Preparation method is one of the key factors affecting the properties of APC. Generally, monoclonal antibodies and anticancer drugs are crosslinked by chemical methods. The selective photosensitizer should contain a functional group, which can be directly or indirectly connected to the amino, mercapto or carboxyl group of the antibody. The main preparation methods of APC include direct crosslinking method and indirect crosslinking method. The specific preparation method is shown in the table 1.

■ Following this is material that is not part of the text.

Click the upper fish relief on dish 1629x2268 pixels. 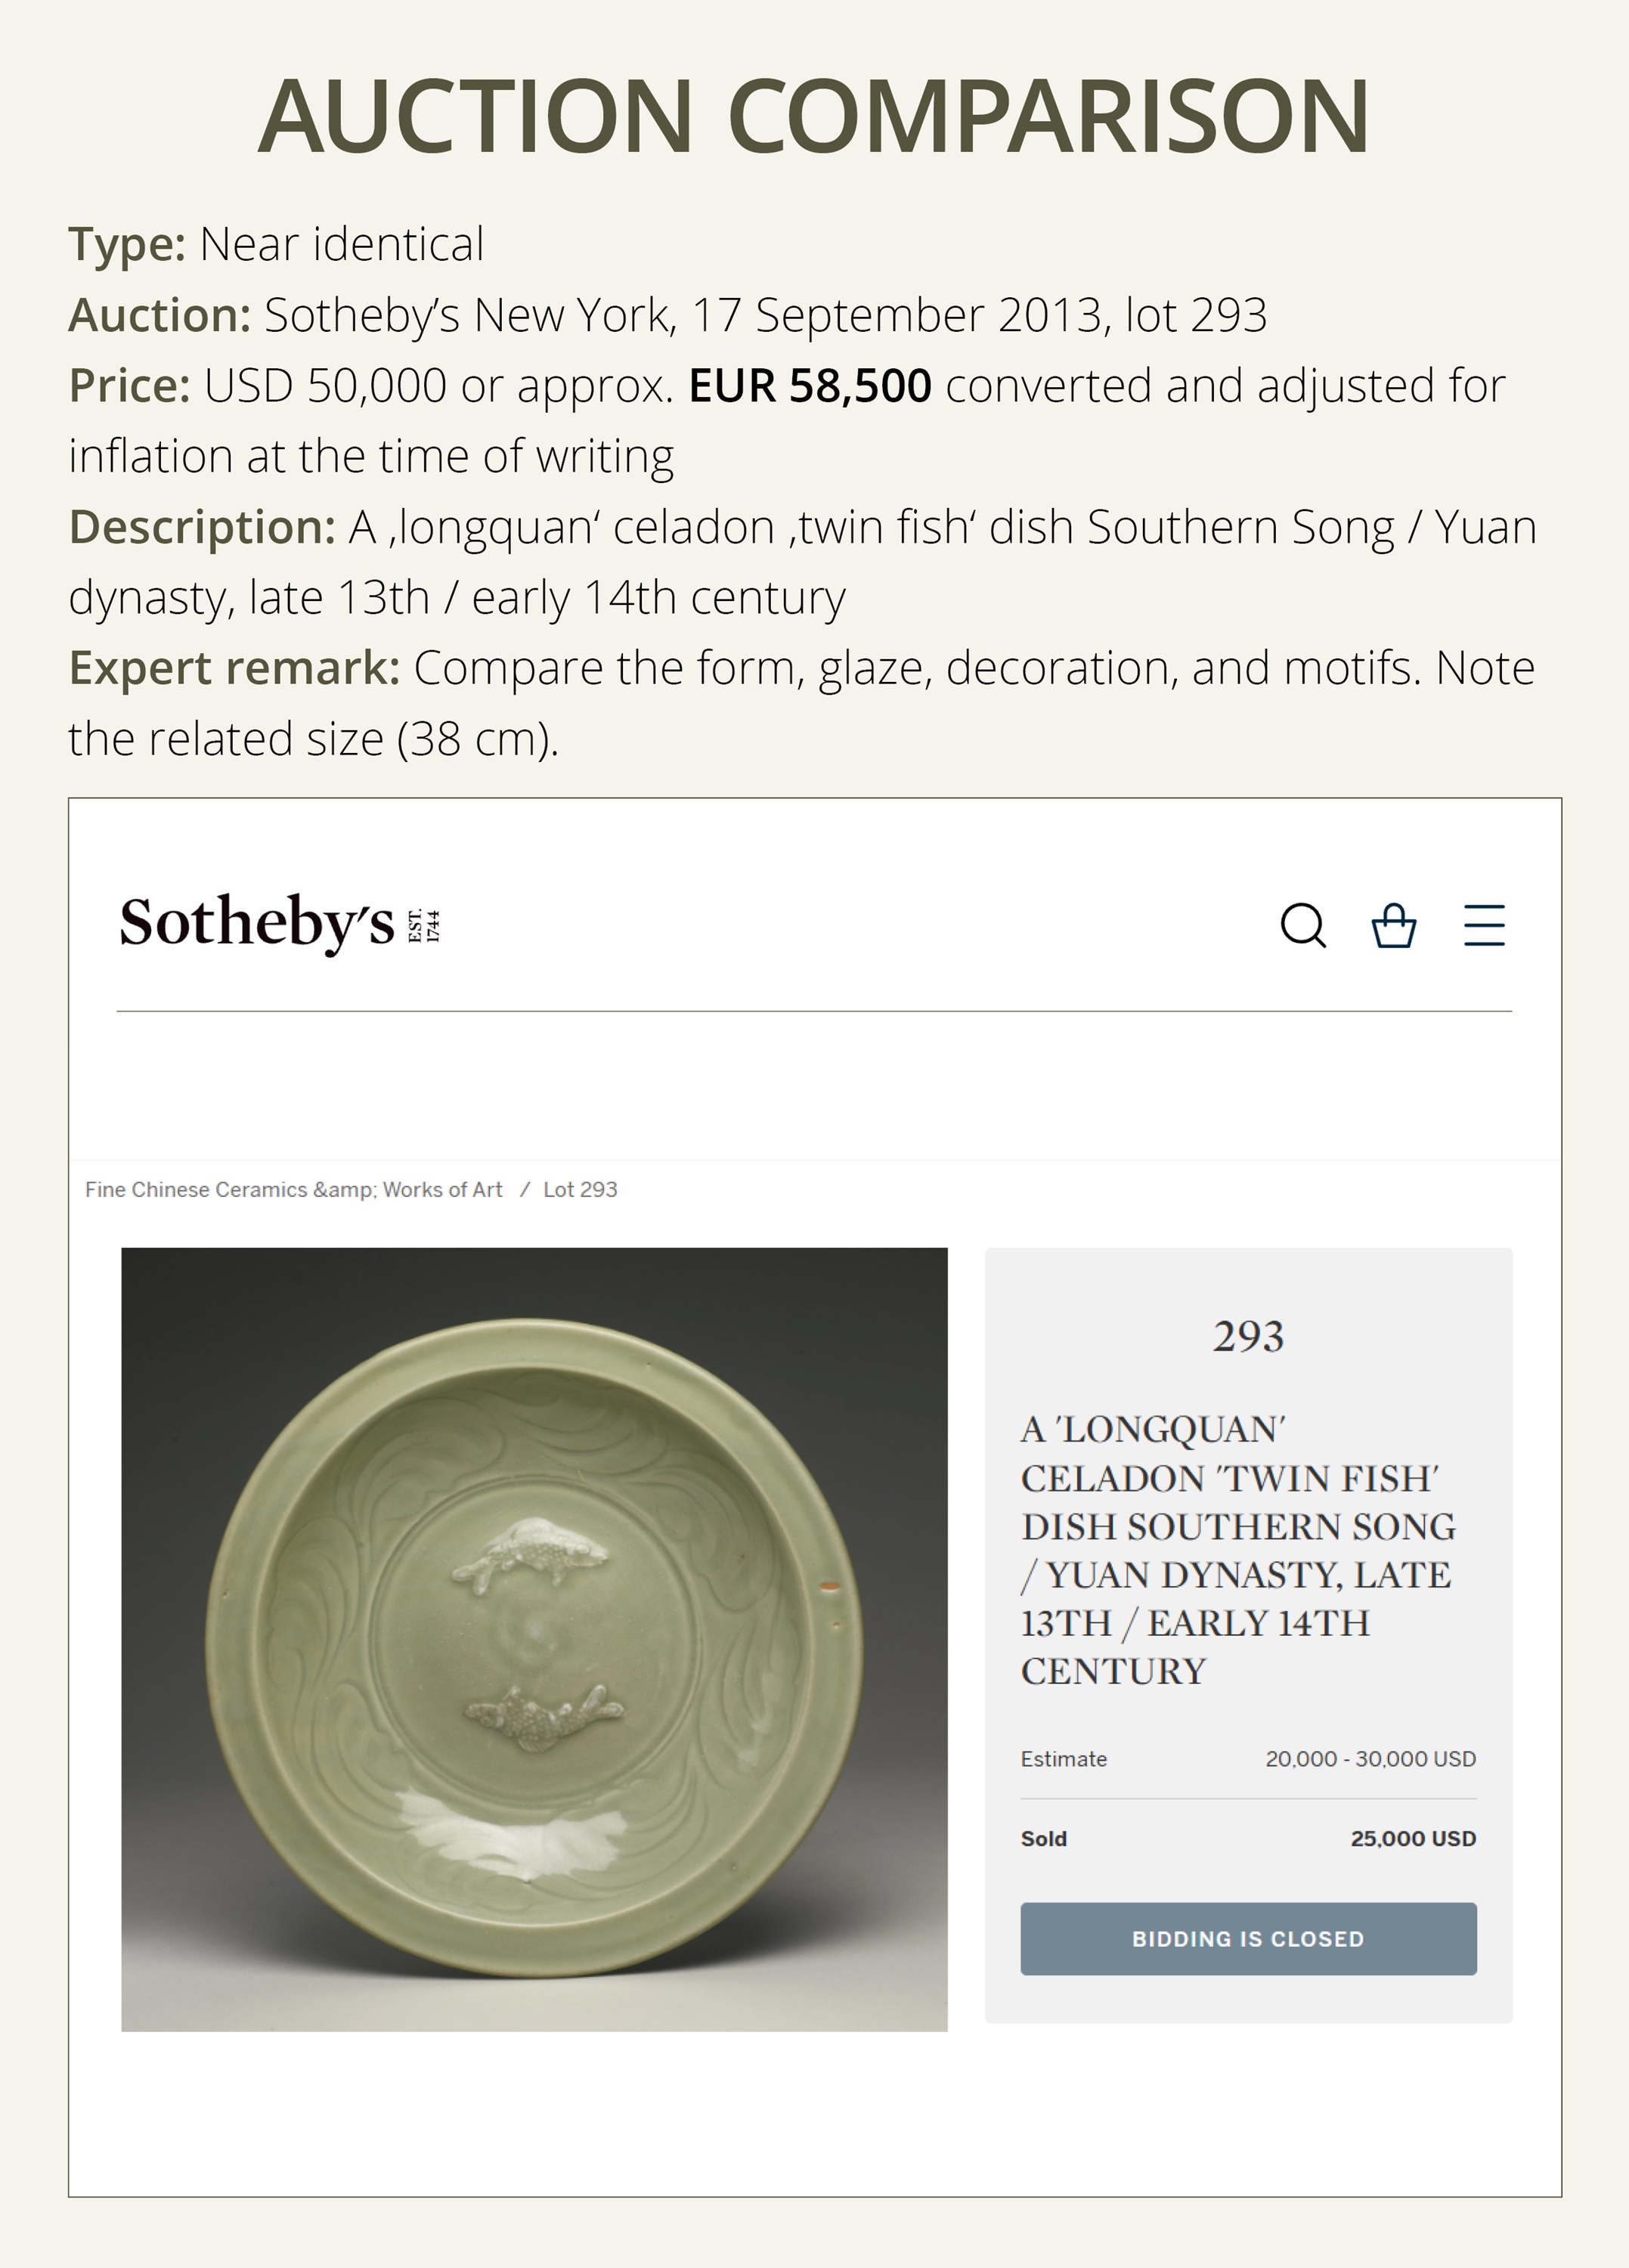(530, 1553)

| Specific methods | Preparation principle | Characteristic |
| Carbodiimide method | 1-Ethyl-3-(3-dimethylaminopropyl)carbodiimide (EDCI) forms an amide bond between the carboxyl group of photosensitizer and the amino group of monoclonal antibody to obtain APC | APC selectively kills a component of mixed cells and can be used in bone marrow transplantation |
| Active ester method | The carboxyl group of photosensitizer reacts with N-hydroxysulfosuccinimide sodium (NHS) or tetrafluorophenol (TFP) to produce active ester, and then reacts with antibody amino group to prepare APC | The antibody activity of APC obtained by esterification is well preserved, but its aqueous solution is unstable and prone to precipitation, which will reduce the drug activity |
| Amino acid ligation | Amino acid as a small molecule crosslinker connects photosensitizer and monoclonal antibody | APC has good binding with the whole target cell and cell surface |
| Specific methods | Preparation principle | Characteristic |
| Polyethanol method | Benzoporphyrin derivative monoacid (BPD) is attached to the modified polyvinyl alcohol (PVA) skeleton, and BPD-PVA is crosslinked with the amino group of antibody | APC has good biocompatibility and superior controlled release performance |
| Polyglutamic acid (PGA) method | Chlorin e6-monoethylenediamine monoamide (CMC) is crosslinked with monoclonal antibody to obtain APC | After transporting drugs, APC is hydrolyzed by proteolytic enzymes in vivo to produce harmless amino acids |
| Poly-L-lysine method | NHS and dicyclohexyl carbodiimide (DCC) react the carboxyl group of photosensitizer with the amino group of poly-L-lysine to form an amide bond, and then react with N-succinimidyl-3-(2-pyridyldithiol)propionate (SPDP) to form a conjugate. Monoclonal antibody reacts with SPDP, sulfhydryl group is introduced into the molecule, and then reacts with the above conjugate to produce APC | APC is easy to reach effective concentration at the application site, and has affinity for some cancer cells |
| Dextran method | Dextran is carboxymethylated with chloroacetic acid, and then reacted with hydrazine hydrate. The introduced hydrazide group forms hydrazone bond with CMA carboxyl group, and then combines with monoclonal antibody to form APC | The antibody loading site of APC is far away from the binding site of antibody and antigen, so as to reduce the loss of possible immune response |
Photoimmunotherapy using APC has been used in the treatment of head and neck tumors, esophageal cancer, basal cell carcinoma and other tumors. For example, one kind of APC drug is a combination of photoactivated dye and interleukin receptor α chain (CD25) specific monoclonal antibody. The APC targets regulatory T cells in tumor lesions. Through the characteristics of light activation, The APC can strengthen the immune killing effect of the focus. In other words, this therapy can avoid the cells in normal tissues, and only reduce the immunosuppressive effect in the tumor microenvironment, so as to enhance the killing ability of T cells in specific parts to cancer cells.
APC can be used in the diagnosis of cancer. For example, when APC is injected into the body, the fluorescence at the tumor site can be observed with a small dose, and the fluorescence intensity is significantly higher than that of fluorescein without monoclonal antibody.